- What is needed
Find the line containing "The width and height of the screenshot is (394, 206).". Reproduce it and every line after it up to the end of the records, exactly as written.

________________________________________

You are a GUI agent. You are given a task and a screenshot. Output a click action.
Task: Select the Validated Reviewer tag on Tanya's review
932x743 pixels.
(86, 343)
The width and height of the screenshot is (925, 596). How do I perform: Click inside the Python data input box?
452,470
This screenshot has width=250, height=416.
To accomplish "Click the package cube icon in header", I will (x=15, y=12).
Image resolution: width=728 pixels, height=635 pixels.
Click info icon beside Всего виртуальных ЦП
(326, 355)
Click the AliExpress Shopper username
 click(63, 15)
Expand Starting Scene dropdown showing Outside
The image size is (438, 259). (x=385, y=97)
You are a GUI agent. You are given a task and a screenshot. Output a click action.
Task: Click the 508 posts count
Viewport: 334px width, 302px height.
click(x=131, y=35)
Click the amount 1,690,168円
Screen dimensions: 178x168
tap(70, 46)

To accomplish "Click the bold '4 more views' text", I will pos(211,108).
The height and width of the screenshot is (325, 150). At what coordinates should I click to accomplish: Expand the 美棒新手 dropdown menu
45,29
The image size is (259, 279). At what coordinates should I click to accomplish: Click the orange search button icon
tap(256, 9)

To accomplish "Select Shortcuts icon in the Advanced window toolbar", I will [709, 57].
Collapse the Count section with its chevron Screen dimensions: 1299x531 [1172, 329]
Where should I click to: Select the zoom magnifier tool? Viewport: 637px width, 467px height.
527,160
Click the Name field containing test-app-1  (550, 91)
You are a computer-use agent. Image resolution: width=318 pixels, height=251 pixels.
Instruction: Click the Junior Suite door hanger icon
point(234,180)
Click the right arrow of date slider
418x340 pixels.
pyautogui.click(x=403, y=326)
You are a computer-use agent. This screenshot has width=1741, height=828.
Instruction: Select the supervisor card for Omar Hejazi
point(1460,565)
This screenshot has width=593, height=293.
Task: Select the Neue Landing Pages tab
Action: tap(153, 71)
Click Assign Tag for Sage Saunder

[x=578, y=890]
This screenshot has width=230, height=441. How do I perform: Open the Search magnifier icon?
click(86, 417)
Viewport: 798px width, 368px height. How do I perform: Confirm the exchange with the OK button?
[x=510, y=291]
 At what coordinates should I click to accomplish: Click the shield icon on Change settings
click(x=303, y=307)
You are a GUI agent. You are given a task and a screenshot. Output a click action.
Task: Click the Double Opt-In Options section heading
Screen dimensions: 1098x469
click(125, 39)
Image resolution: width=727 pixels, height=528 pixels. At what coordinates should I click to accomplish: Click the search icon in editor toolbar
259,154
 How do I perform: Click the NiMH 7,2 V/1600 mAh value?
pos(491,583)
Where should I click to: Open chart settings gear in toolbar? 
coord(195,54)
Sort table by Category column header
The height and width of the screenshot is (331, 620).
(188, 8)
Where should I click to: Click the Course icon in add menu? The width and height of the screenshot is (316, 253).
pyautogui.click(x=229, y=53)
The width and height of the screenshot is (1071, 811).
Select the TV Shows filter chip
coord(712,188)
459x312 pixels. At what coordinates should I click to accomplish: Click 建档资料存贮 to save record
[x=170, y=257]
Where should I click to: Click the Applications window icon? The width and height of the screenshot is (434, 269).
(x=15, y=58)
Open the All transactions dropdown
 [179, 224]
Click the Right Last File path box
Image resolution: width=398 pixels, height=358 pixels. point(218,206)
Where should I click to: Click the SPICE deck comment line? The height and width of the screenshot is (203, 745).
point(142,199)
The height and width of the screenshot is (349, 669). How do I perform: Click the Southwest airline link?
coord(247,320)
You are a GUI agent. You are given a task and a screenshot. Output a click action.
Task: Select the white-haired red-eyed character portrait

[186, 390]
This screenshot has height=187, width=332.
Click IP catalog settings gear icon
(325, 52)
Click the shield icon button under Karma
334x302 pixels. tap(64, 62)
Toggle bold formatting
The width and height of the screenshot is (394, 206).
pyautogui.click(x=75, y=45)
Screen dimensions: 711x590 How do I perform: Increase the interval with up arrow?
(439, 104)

________________________________________

- Solution
The width and height of the screenshot is (394, 206).
pyautogui.click(x=75, y=45)
Screen dimensions: 711x590 How do I perform: Increase the interval with up arrow?
(439, 104)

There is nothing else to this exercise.